Students in this seminar will examine the creation and expansion of American popular culture in the nineteenth century as they focus on diverse cultural forms: dime novels, newspapers, music, sports, cartoons, material culture, theater, minstrel shows, magazines, etc. The seminar will focus particularly on how ideas and structures of race, class, and gender were changed and reinforced by American popular culture. Research papers will analyze popular culture in a historical context to consider how popular culture created or changed power dynamics in American society. Prerequisites: History 111 plus any 200-level American History course or permission of instructor. 4 credits. Ms. Purcell
History 333.01 "The Civilizing Mission and its Discontents."
Nineteenth-century Britain witnessed the birth of modern social action through various public and private institutions.
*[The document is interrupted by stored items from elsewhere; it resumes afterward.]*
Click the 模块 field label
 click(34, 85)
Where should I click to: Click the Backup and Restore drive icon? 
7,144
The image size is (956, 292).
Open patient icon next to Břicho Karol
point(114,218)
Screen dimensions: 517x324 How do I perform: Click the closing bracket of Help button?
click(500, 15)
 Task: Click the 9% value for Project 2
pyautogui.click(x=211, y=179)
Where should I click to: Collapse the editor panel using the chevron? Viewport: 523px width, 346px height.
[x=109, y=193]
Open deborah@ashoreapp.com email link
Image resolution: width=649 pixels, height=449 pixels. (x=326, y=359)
The middle-class faith in progress and perfectibility, the social problems of an industrializing economy, and the expansion of British global influence all sparked a moral imperative to emancipate and elevate the human condition. Yet these lofty Victorian ideals often replicated the inequalities the reformers sought to transform, and alienated the beneficiaries they hoped to rescue. This seminar examines the development of the "civilizing mission" through various arenas in Britain and the Empire, including missionary work, charity organizations, humanitarian campaigns, Parliamentary commissions, education, medicine and public health, suffrage movements, and popular culture. Since social action carried the potential for both empowerment and subjugation, we will also consider how marginalized groups responded to this growing imperative to civilize Britain and the world. We will therefore approach philanthropy, social justice, and reform movements as cultural encounters that encompassed conflicting ideas of race, gender, sexuality, class, religion, and empire. The shared readings will facilitate students' development of a research project later in the course. Prerequisites: History 236, 295 (British Empire), 295 (Sub-Saharan Africa), 295 (Disease and Public Health in Europe) or permission of instructor. 4 credits. Ms. Prevost
History 338.01 "Histories of Leisure in Modern Europe."
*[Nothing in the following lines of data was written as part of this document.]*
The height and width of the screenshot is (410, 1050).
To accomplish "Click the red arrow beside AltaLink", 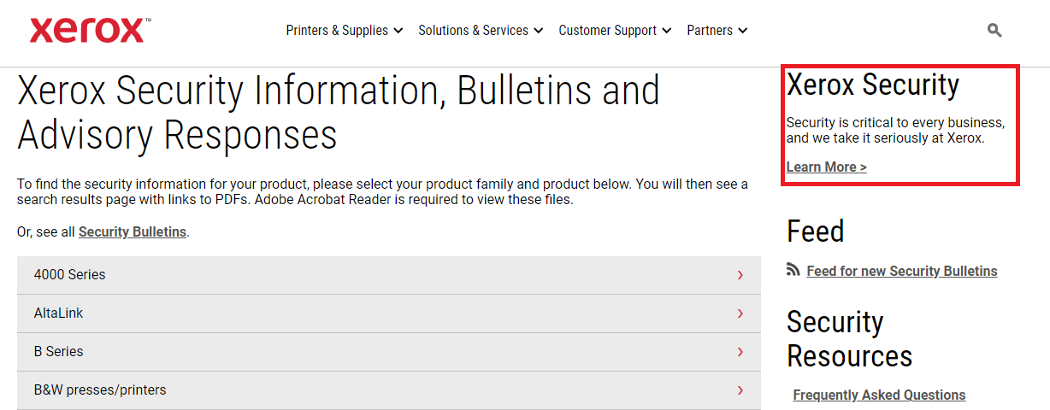I will (x=740, y=313).
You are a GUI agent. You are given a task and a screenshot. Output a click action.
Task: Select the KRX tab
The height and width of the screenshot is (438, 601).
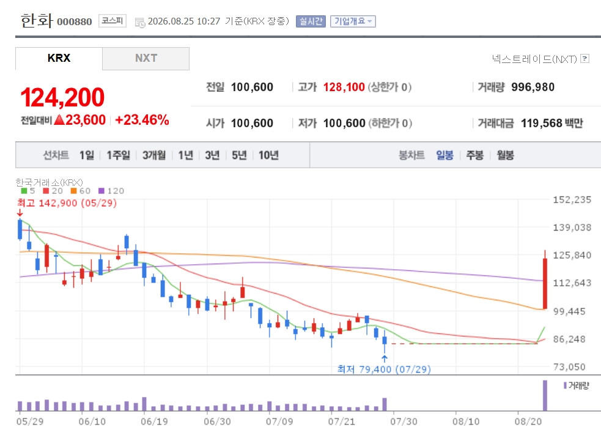coord(59,58)
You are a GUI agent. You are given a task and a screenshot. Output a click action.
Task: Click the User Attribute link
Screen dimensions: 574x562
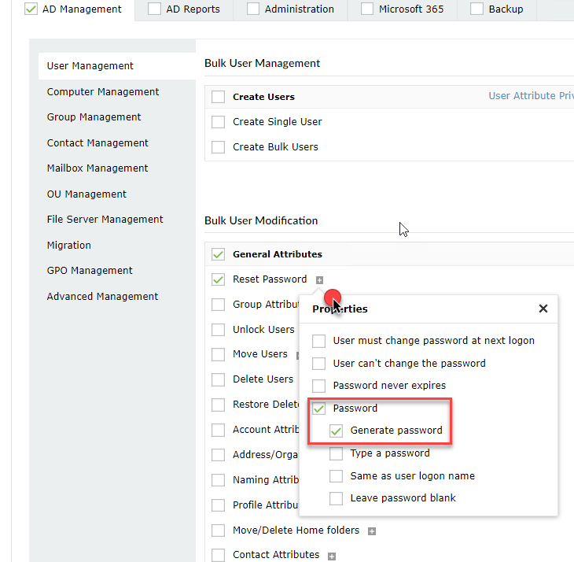click(x=531, y=96)
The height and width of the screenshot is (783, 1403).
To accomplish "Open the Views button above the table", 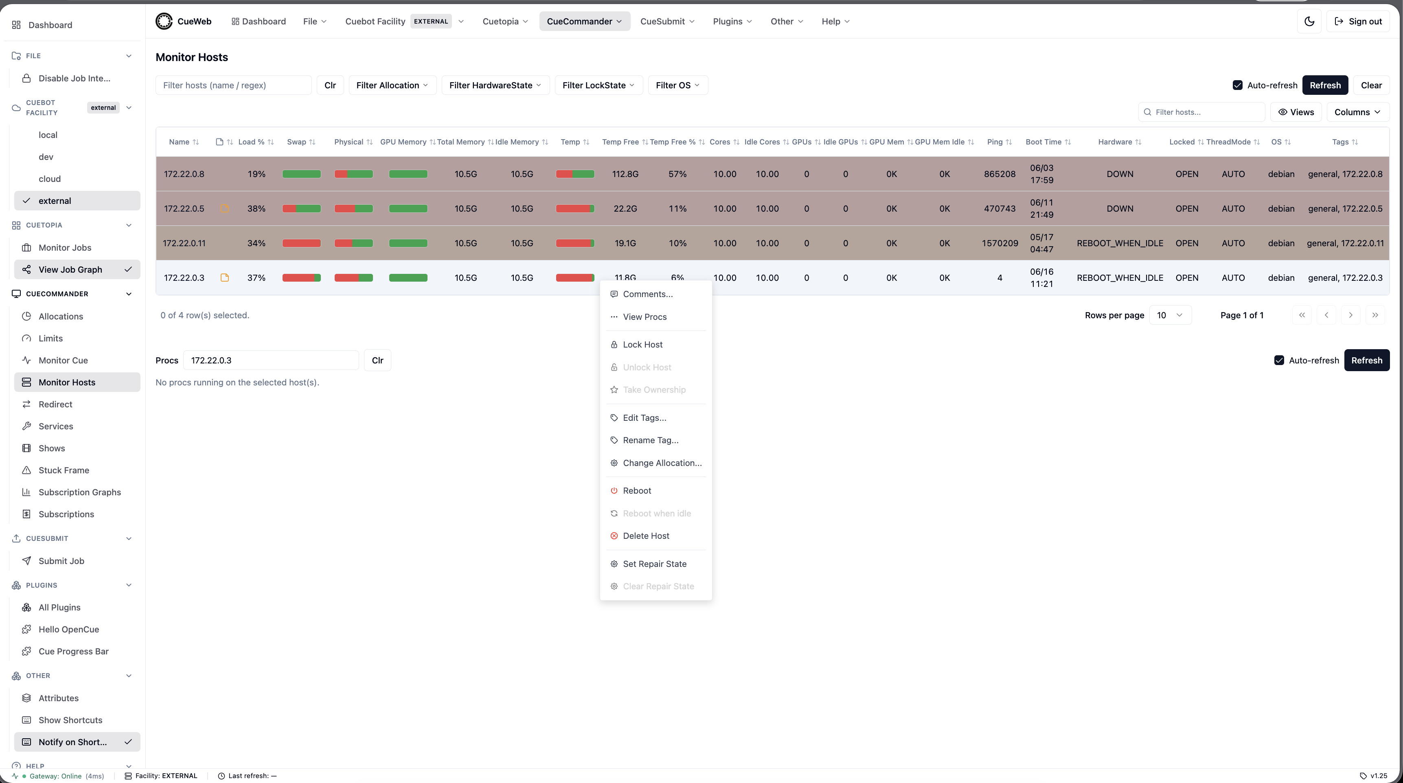I will click(x=1296, y=112).
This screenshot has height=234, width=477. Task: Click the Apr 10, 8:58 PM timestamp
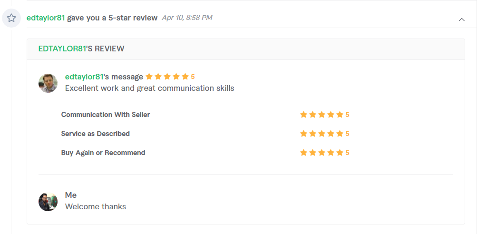[x=187, y=18]
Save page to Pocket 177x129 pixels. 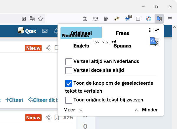pyautogui.click(x=96, y=19)
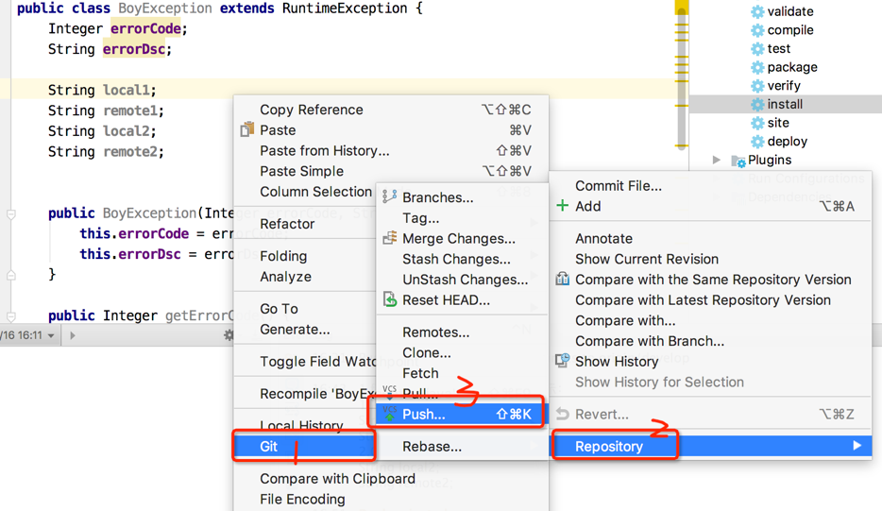Click the Paste clipboard icon
Screen dimensions: 882x511
click(246, 130)
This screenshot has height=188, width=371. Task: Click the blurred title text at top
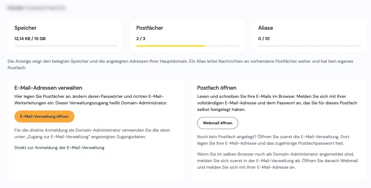tap(37, 8)
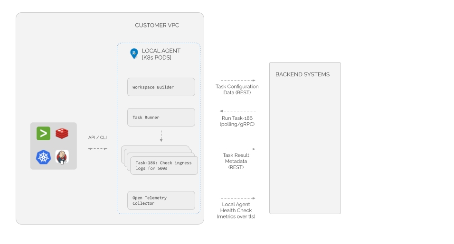Image resolution: width=454 pixels, height=244 pixels.
Task: Click the arrow above Task Configuration Data
Action: point(238,81)
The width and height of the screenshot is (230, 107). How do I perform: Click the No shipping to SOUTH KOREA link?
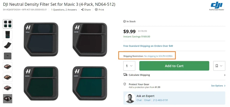pos(158,56)
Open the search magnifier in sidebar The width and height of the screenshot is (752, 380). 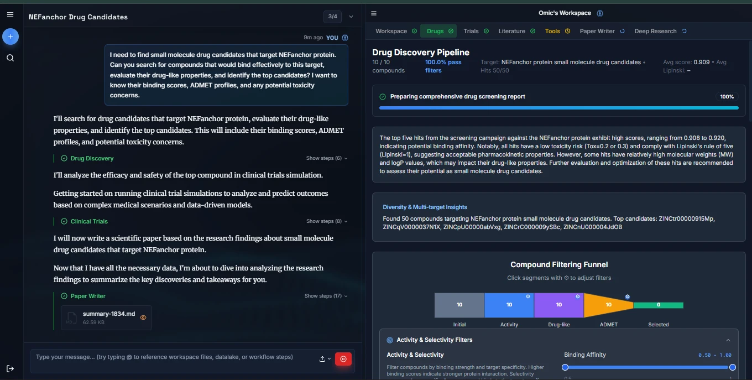point(11,58)
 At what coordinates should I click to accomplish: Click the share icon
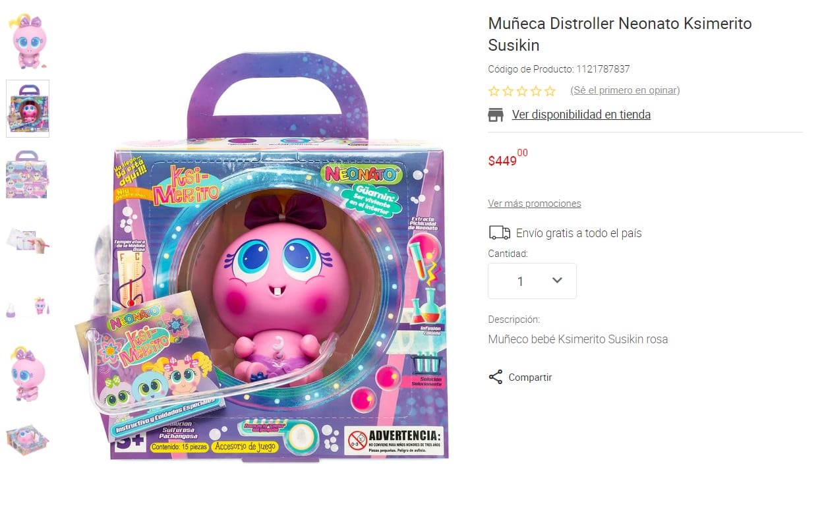(x=496, y=377)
From well-heeled British travelers visiting Rome on a "Grand Tour" in the early 19th century to contemporary spectators attending the final match of the Champions League soccer competition at the Stade de France in Paris, "leisure" - in its many guises - has constituted an increasingly central part of the European social and cultural historical experience. This seminar will examine the development and transformation of leisure in Europe over the past two centuries, focusing particularly on the contested massification of three types of leisure pursuits: consumption, travel and tourism, and sport. The first half of the course will be devoted to common readings designed to familiarize students with these topics; students will then research and write a major independent paper during the remainder of the semester. Prerequisites: Two 200-level History classes, preferably one in modern European history, or permission of the instructor. 4 credits. Mr. Lewis
History 352.01"Film and Historiography: The Cinematic Representation of the Past."
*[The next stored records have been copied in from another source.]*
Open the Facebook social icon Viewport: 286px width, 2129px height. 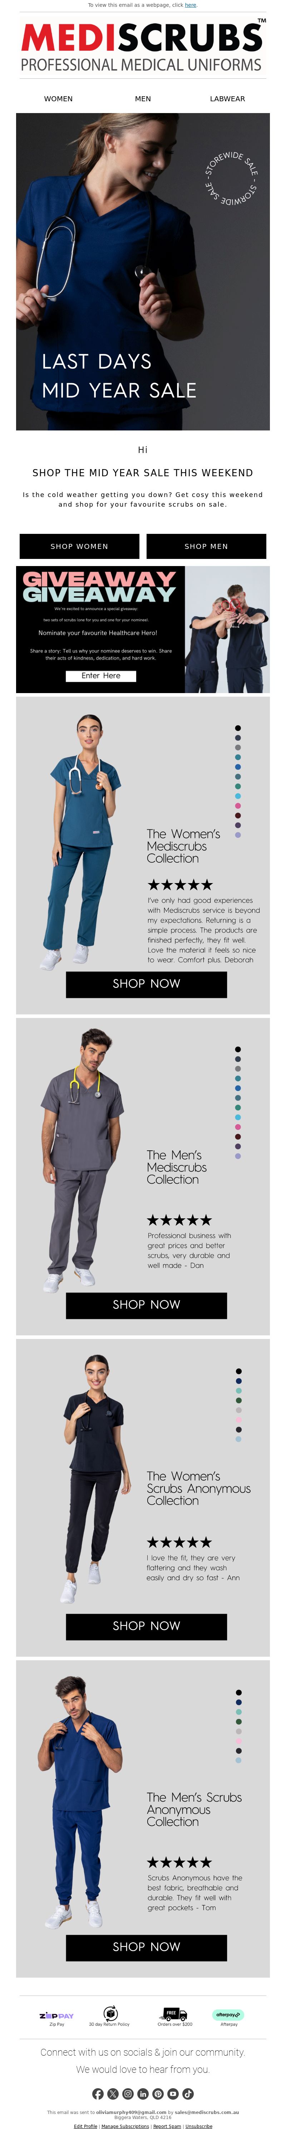[98, 2093]
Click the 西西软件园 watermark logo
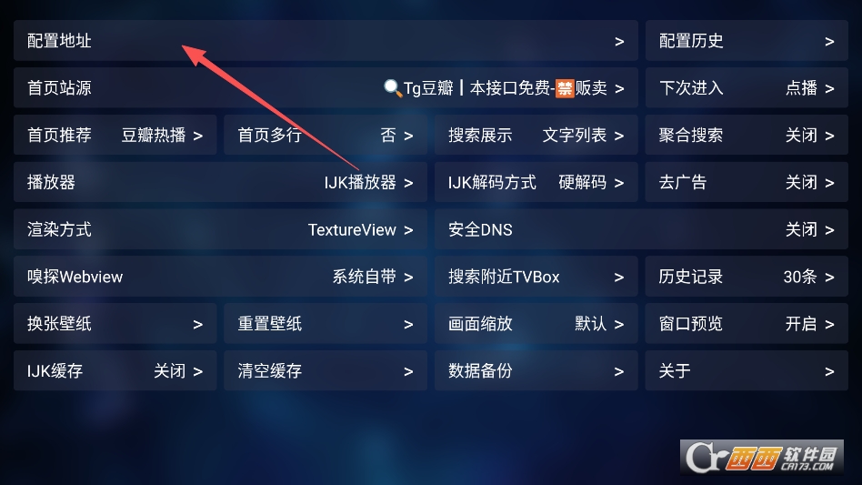The width and height of the screenshot is (862, 485). pyautogui.click(x=762, y=457)
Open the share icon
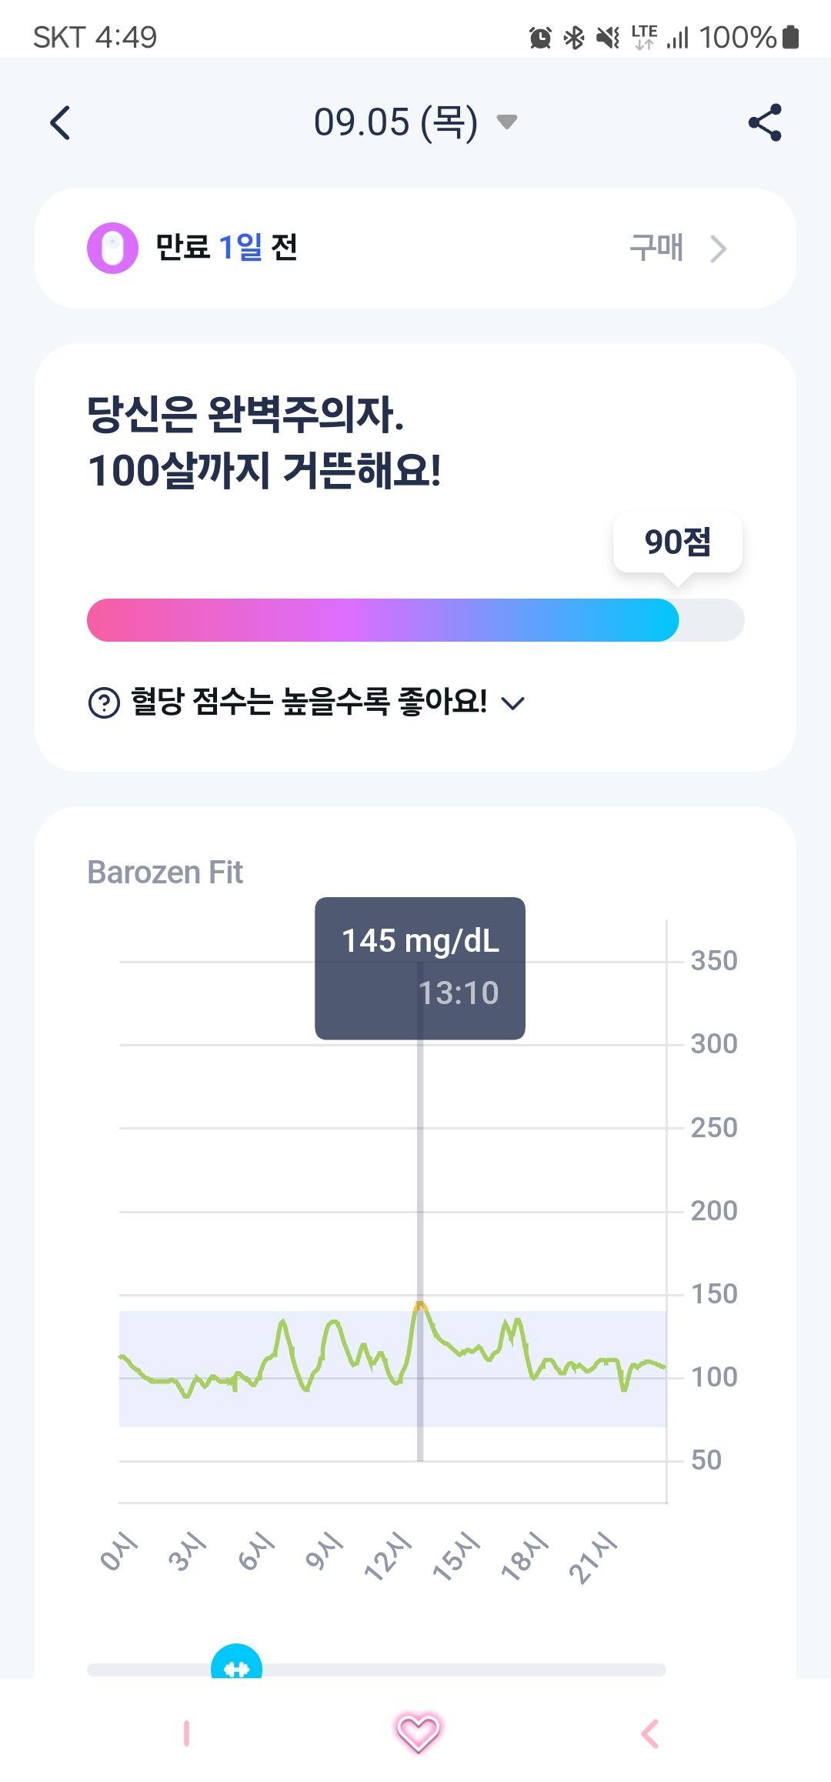The width and height of the screenshot is (831, 1782). (x=765, y=122)
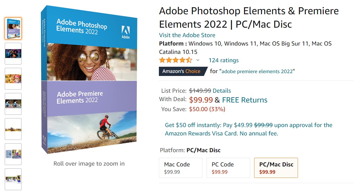The width and height of the screenshot is (363, 191).
Task: Select the first product box thumbnail
Action: (13, 28)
Many historians have been harshly critical of the ways that movies portray the past. In this seminar, our goal will not be to discuss how "good" a film is or to point out the historical errors within it, but to ask a series of broader questions about the possibilities and drawbacks of producing history for the silver screen. In the first half of the course, we will look at historical films from around the world, ranging from Eisenstein's "Ivan the Terrible" to Beatty's "Reds," paying particular attention to critiques written by historians who specialize in the films' subject matter. In the second half of the course, each student will write a 20-30 page analysis of a historical film or films, discussing the historiographical and theoretical issues we discussed in the first seven weeks of the seminar. Prerequisites: Two 200-level History courses. 4 credits. Mr. Cohn
History 321.01 "Colonial Encounters in North America: A Comparative Approach."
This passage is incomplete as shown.